They say that death comes in threes, sometimes. Well, lately this has come to pass near and dear to the Pillars. Suddenly, without notice, a life is gone, a huge void in our daily routine is presented to us and without a cure, pain ensues. Time heals all wounds, they also say, but how much time, when will it stop and is there something we can take in the meantime? To get close to a person runs a risk, set up house on a street and let the kids play with the other children, to say yes to bringing home a pet, to care for it, and cuddle with it during thunderstorms, arguments, or just plain days that didn't go quite right opens up a risk that getting close will have to end some time and that will undoubtedly be painful.
About six weeks ago, one of our dear neighbors lost his fight to survive cancer, it was devastating. Neighbors, family, and church members rallied around this special family as they said "goodbye" to a good man, who worked hard, was a good daddy to their 5 kids, and saved my knight and I many a time fixing whatever ailed our vehicles. At the visitation, we found out that it just wasn't us who got preferential treatment...it seemed that the entire city came out to pay their respects for this quiet, gentle spirit, who made his living in a garage.
On Friday, another gentle spirit was called home, this time rather unexpectedly. Rachel was to be a grandmother for the first time in October, looking forward to holding her grandchild soon was nearly all she talked about. There was another thing that occupied her mind, and that was being a staunch Republican, pro-life, conservative, and very much against what is happening in Washington, DC these days. We were on the same wave length in the political world. I didn't get to know her until very recently when I met her at the state convention in June and what a pleasure it had been learning from her and realizing that she was a product of a complete line of die-hard Republicans that couldn't sit still for long. She will truly be missed in our community.
This morning we lost our dear little friend and resident "make yourself at home" guy, Dodge. My knight is beside himself today, running through the steps he should have taken, the questions he should have asked, the money we should have spent, and the number he should have dialed. No matter, our little dachshund, Dodge has passed. He had this before about 4 years ago, it's a syndrome called HGE, but the vets won't tell you what it is because there is no definitive way to rule for it. Everyone knows about it and even the lady that we adopted Dodge from told me we should have called her as she had some drug that she gives her doxie that is prone to this condition....who would have thought?

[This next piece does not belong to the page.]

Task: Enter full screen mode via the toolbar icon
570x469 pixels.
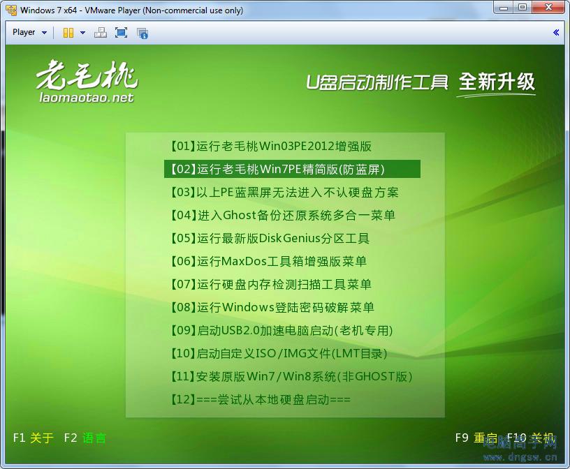Action: click(x=120, y=33)
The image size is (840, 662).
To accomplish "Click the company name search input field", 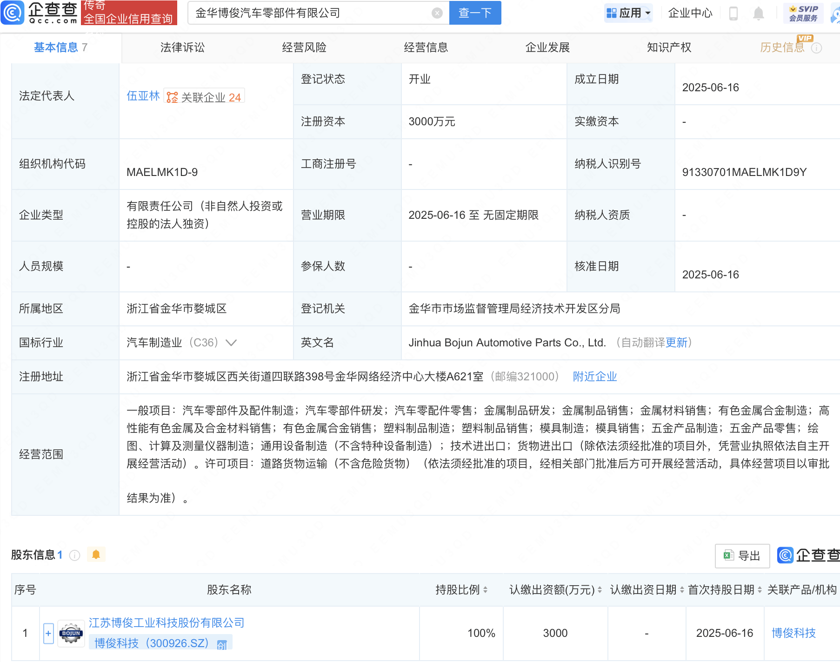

Let me tell you about Dodge, he was the house greeter, official "make yourself at home" guy. He warmed your lap, kissed your hands, and made sure the cats didn't get too fat by rationing their food intake (when mom and dad weren't looking). He barked at the neighbors on their porch, the blond, single, Irish Setter next door and was the highlight of many a little boy at campgrounds after finding out Dodge only had one eye. Yes, he was expensive, there were a few situations where we had to drop about 2 -4 hundred dollars on him to keep him healthy, but he was worth every penny. He was afraid of thunderstorms, but loved to sing with our fiddle playing daughter. Everyone seemed to like him and most definitely he liked everyone he met. We will sorely miss our dear 'black tank," Dodge. Not sure if all dogs do go to Heaven, but in our case, we hope he's waiting for us at Heaven's gate in St. Peter's lap as his new best friend.